▶ [Instructions for the task] Copy the listing word for word, from its first line through the line that contains "Action: (x=78, y=359)".

▶ [Given entries]
━━━━━━━━

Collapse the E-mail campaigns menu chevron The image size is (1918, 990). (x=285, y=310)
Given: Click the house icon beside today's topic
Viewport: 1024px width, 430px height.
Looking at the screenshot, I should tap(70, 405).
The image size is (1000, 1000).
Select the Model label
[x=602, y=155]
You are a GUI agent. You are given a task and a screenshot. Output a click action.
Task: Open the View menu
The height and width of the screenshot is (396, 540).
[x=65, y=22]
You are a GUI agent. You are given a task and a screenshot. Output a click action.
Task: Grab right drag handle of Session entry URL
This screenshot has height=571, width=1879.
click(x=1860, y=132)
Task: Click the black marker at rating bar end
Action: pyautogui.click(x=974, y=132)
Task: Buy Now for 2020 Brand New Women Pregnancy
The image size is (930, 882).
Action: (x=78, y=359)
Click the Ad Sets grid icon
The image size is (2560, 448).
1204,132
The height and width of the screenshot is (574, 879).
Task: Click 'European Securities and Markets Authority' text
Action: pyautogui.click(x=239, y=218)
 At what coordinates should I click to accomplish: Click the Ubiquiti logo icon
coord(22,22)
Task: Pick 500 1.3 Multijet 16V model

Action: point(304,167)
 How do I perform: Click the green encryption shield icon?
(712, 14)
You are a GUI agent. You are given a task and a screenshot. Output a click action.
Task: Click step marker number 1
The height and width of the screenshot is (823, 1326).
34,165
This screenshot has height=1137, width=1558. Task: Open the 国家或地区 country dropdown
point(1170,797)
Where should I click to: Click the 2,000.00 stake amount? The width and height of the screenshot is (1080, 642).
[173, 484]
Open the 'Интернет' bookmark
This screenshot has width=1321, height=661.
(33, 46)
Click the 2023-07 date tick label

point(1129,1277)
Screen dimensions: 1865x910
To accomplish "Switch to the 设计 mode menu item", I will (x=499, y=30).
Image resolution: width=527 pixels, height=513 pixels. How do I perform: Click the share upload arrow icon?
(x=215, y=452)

━━━━━━━━

▶ [Answer to this exercise]
Collapse the E-mail campaigns menu chevron The image size is (1918, 990). (x=285, y=310)
Given: Click the house icon beside today's topic
Viewport: 1024px width, 430px height.
Looking at the screenshot, I should tap(70, 405).
The image size is (1000, 1000).
Select the Model label
[x=602, y=155]
You are a GUI agent. You are given a task and a screenshot. Output a click action.
Task: Open the View menu
The height and width of the screenshot is (396, 540).
[x=65, y=22]
You are a GUI agent. You are given a task and a screenshot. Output a click action.
Task: Grab right drag handle of Session entry URL
This screenshot has height=571, width=1879.
click(x=1860, y=132)
Task: Click the black marker at rating bar end
Action: pyautogui.click(x=974, y=132)
Task: Buy Now for 2020 Brand New Women Pregnancy
The image size is (930, 882).
Action: (x=78, y=359)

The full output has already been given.